- The Antrovis symbol
- Type: New religious movement
- Classification: UFO religion
- Region: Poland; Germany;
- Headquarters: Wrocław, Poland
- Founder: Edward Mielnik
- Origin: 1980s Wrocław
- Defunct: 1994
- Other names: International Centre for the Restoration of Mankind and Earth "Antrovis"

= Antrovis =

Polish UFO religion

The International Centre for the Restoration of Mankind and Earth "Antrovis" (Międzynarodowe Centrum Odnowy Ludzi i Ziemi „Antrovis”), commonly known as Antrovis, was a new religious movement, referred to as a UFO religion, active in the 1980s and 1990s in Poland. It was founded in Wrocław by an energy medicine practitioner Edward Mielnik.

== History ==
Edward Mielnik worked as a high-pressure boilers stoker. He started practicing energy medicine and founded the Antrovis cult in the 1980s. The provincial court of Wrocław registered Antrovis as a religious association.

Aside from Wrocław, Antrovis was also active in the cities of Warsaw, Kraków, Katowice, Poznań, Szczecin, and Polanica-Zdrój, and among Polish diaspora in Germany. Antrovis started publishing their periodical Nowy kosmos in 1993. They also published books. By 1994, the cult numbered 42 official members, but its courses were attended by about six hundred people. Among members and associates of Antrovis were politician Barbara Labuda, journalist Zygmunt Broniarek, and actors Emilian Kamiński and Krystyna Sienkiewicz.
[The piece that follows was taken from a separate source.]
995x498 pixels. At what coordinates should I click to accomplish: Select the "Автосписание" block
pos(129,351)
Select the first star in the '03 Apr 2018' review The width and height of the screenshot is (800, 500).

The Antrovis association was officially dissolved in 1994, following Mielnik's disappearance. Despite this, it was alleged by the press and organizations monitoring cult activities that Antrovis did not cease its activities, and that it was still recruiting new members as of 2016. In 2000, a personal development coach in Częstochowa was accused of trying to recruit people into Antrovis under the guise of a self-development seminar.

== Ideology ==
Antrovis combined "faith in the sanctity of Slavic nations" with ufology and Christianity. Edward Mielnik's ideas were influenced by Helena Blavatsky's writings, the theory of ancient astronauts, science fiction literature, millenarianism, and Polish messianism. He also held antisemitic sentiments. The cult's beliefs were noted to be similar to that of the Heaven's Gate movement.
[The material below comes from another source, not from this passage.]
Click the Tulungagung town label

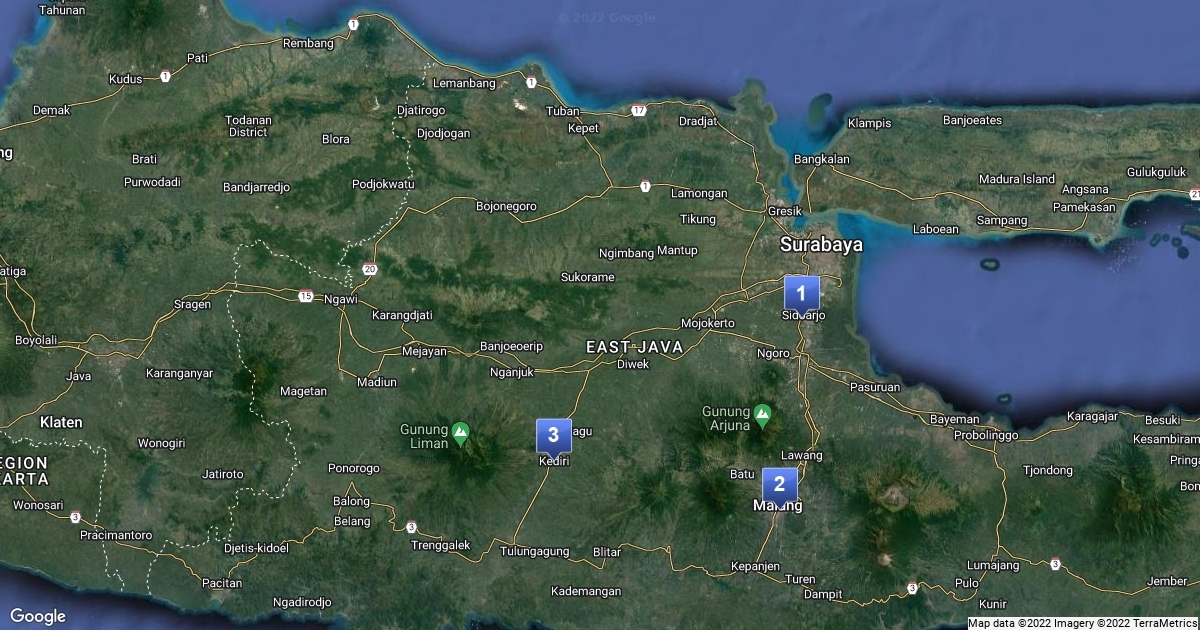coord(534,551)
According to Mielnik, Slavs from the planet of Atlanta settled in the territory of modern Poland about eight billion years ago. The Slavs were guardians of the "canon of twelve universal laws". At the same time, Hebrews, referred to as "guardians of free will", also came to Earth from the planet of Hebra. The conflict between the Slavs and the Hebrews lead to a "destruction of the current world structure based on the twelve universal laws". The current civilization was the seventh and last of Earth civilization. In 1999, the era was supposed to end with a series of cataclysms. 144 thousand Poles would survive the catastrophe and be taken from the Ślęża mountain to the planet of Mirinda by alien spaceships. By the start of 2000, nations would unite under the leadership of Poles.

The cult also claimed that Pope John Paul II would be assassinated and that the growth of space radiation would spread skin disease. Both of those events were supposed to happen in 1994.

== Controversies ==
Antrovis's activities sparked considerable controversy, and the movement was labeled a cult. It recruited young people, including teenagers, much to the outrage of parents and the public. In August 1993, a sixteen year old boy went missing after Antrovis members presumably convinced him of an ongoing evacuation into space. According to Polish Police, two more people connected to the cult also went missing. There were also cases of "mutilations and refusal of treatment" by members of Antrovis, according to the Ministry of the Interior and Administration's report.

One follower of Antrovis was found dead with his genitals missing. It was alleged that he was murdered by the cult, as they believed "human organs will be needed by aliens as spare parts" and that "genitals are batteries that will power the evacuation vehicles". The police investigated the murder, but had no success in identifying the killers. The media also accused the cult of organ harvesting.

In 2006, Ryszard Nowak, leader of the National Committee for Defense Against Cults, published a "Report about cults", where he placed Antrovis on a list of sixteen sects active in Poland. The report was criticized by information centers on cults and new religious movements, noting that Antrovis has not been active for several years.